Rumlar yıllardır Enosis peşindeydiler. EOKA, adayı “Türklerden temizlemek ve Enosisi gerçekleştirmek için” kurulmuştu. Ortodoks kilisesi ise hem Türk düşmanlığının hem de Enosisin yıllardır öncülüğünü yapıyordu.

Kıbrıs’ı Helenleştirmek amacını yıllardır sürdüren Başpiskopos Makarios ise antlaşmaları, istemeye, istemeye imzalamıştı. O günlerdeki uluslar ası soğuk savaş konjonktürü içinde “imzalamak zorunda kalmıştı.” Bu tutumunu hem Londra'da gösterdi, hem de Londra’dan Kıbrıs’a döndükten sonra yaptığı açıklamalarla ortaya koydu.

Zürih ve Londra antlaşmaları imzalanırken taraflar genellikle işerin bu kadar çabuk bozulacağını beklemiyorlardı. Ancak Başpiskopos Makarios ve Rumların çoğunluğu, yeni Cumhuriyeti nasıl Rumların egemenlik kuracağı bir yapıya dönüştüreceklerinin hesaplarını yapıyorlardı. Yapılan açıklamalardan ilk sinyaller ortaya çıkmaya başlamıştı bile.

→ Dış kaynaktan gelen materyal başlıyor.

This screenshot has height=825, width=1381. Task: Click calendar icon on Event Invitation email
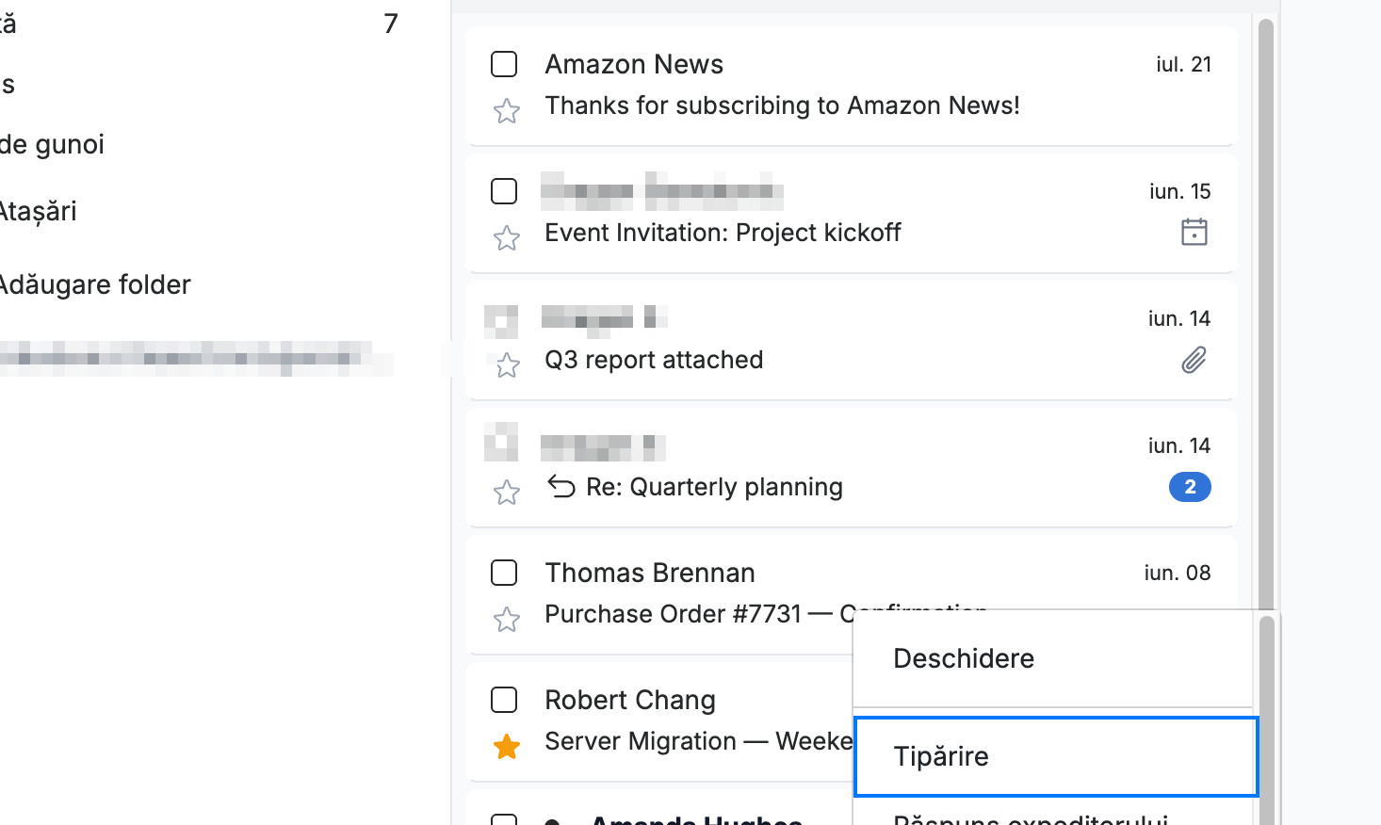point(1194,232)
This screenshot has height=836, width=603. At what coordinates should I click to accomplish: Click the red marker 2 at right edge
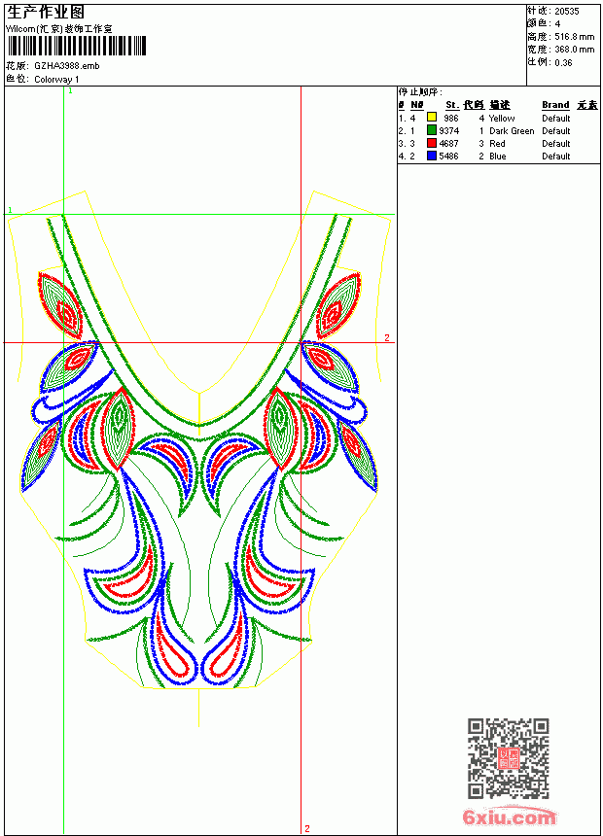[x=387, y=337]
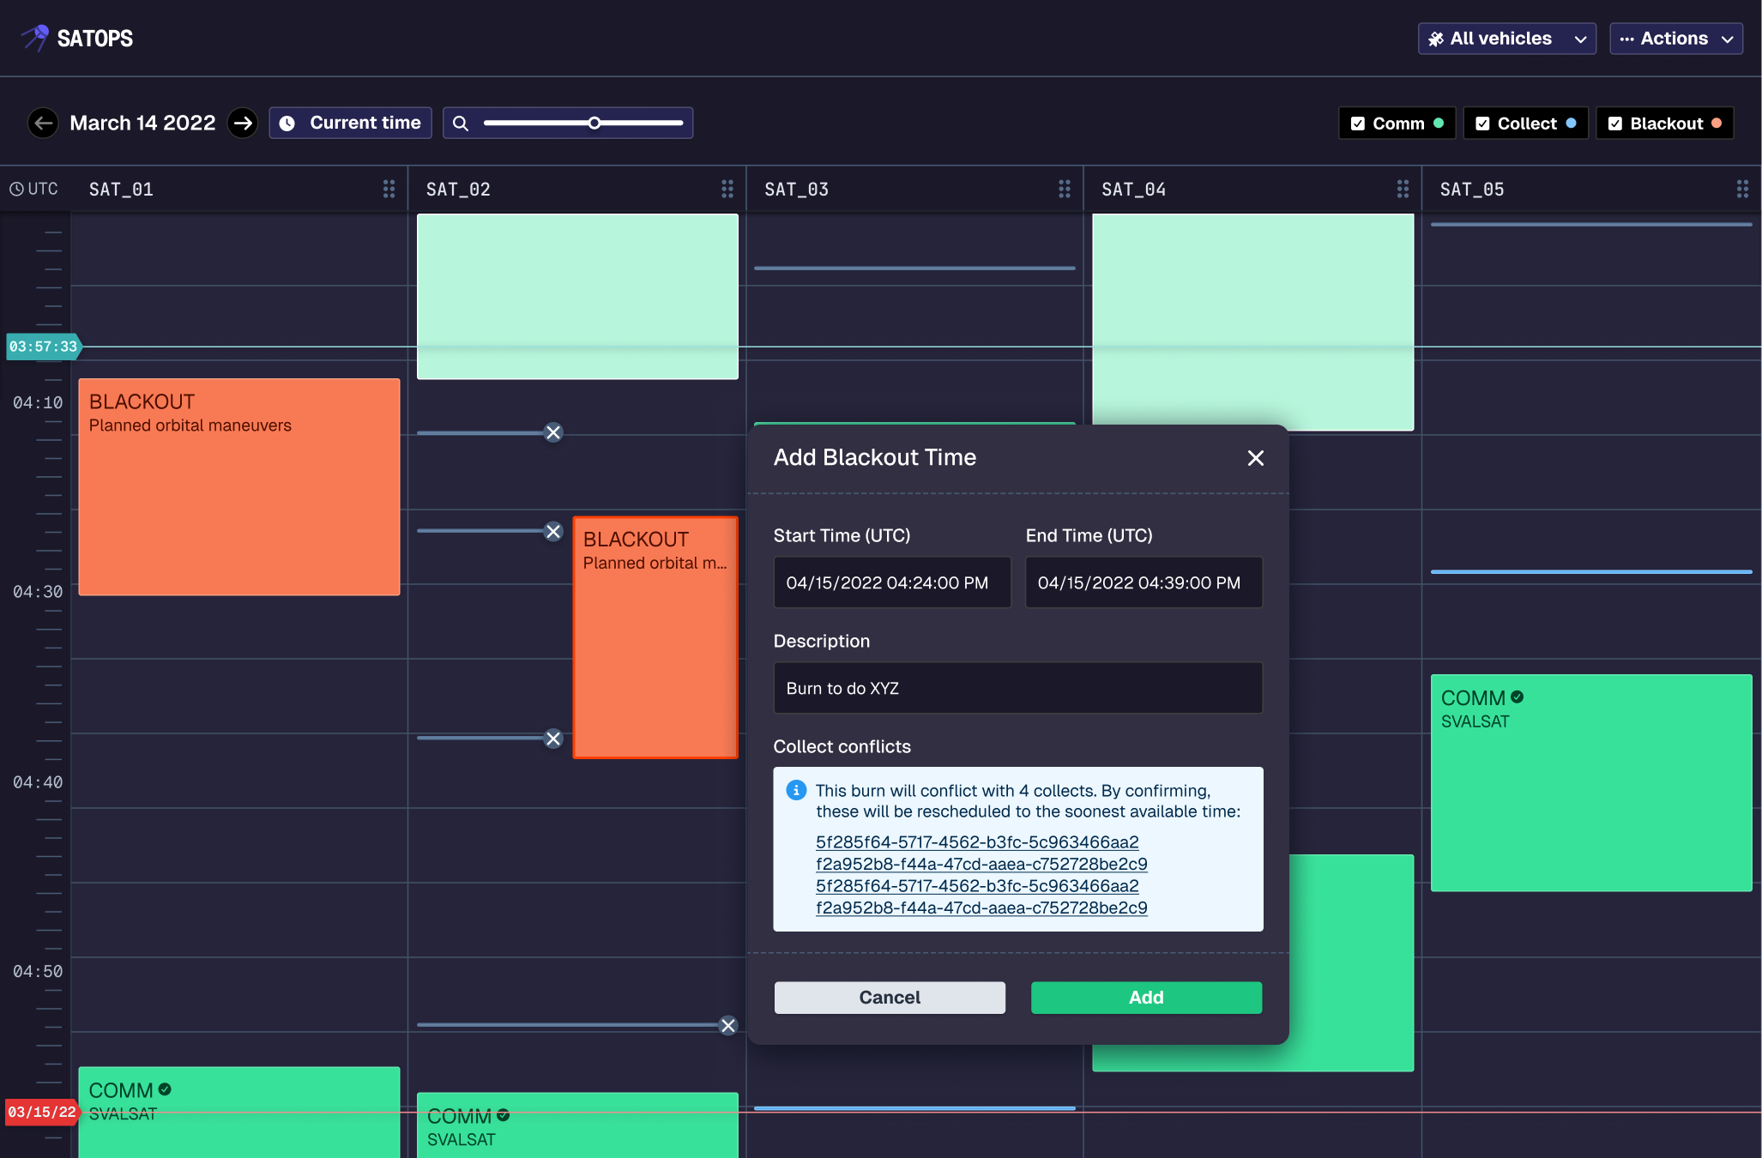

Yeni cumhuriyetin kendine özgü yapısı, “iki tarafında cumhuriyeti yaşatmak için iyi niyetle hareket etmelerini “ gerektiriyordu. Sorunlar Türk tarafından değil Rum tarafından geldi. Türkler ve Rumlar arasındaki “ adil ve dengeli yapılanmayı” Rum tarafı bir türlü kabullenemiyordu. Bakanlar kurulunda, belediyelerde diğer konularda, Rumların üstünlüğü gösterme çabası içindeydi. Rumlar yönetimlerde sürekli olarak Rum çıkarlarını öne çıkarıyorlardı. Kurulan düzeni işlemez hale getirdi.

Haksız kararlarda Türklerin veto haklarını kullanmalarını fiilen engellemeye başladılar. Anayasa ve yasalar sürekli olarak Rumlar tarafından çiğneniyordu. Vergilerde memur tayininde, polis idaresinde Rumlar mahkemesi başkanı Alman Prof. E. Forsthoff ve yardımcısı Dr. Christian Heinze de şikayetçiydi.

Belediyeler konusunda Rum çoğunluklu Bakanlar Kurulu yasalara aykırı karar aldı. Anayasa mahkemesi bu kararları iptal etti. Rumlar anayasa mahkemesinin kararlarına uymayacaklarını açıkladılar. Rumlar tarafsız anayasa mahkemesini tanımıyorlardı.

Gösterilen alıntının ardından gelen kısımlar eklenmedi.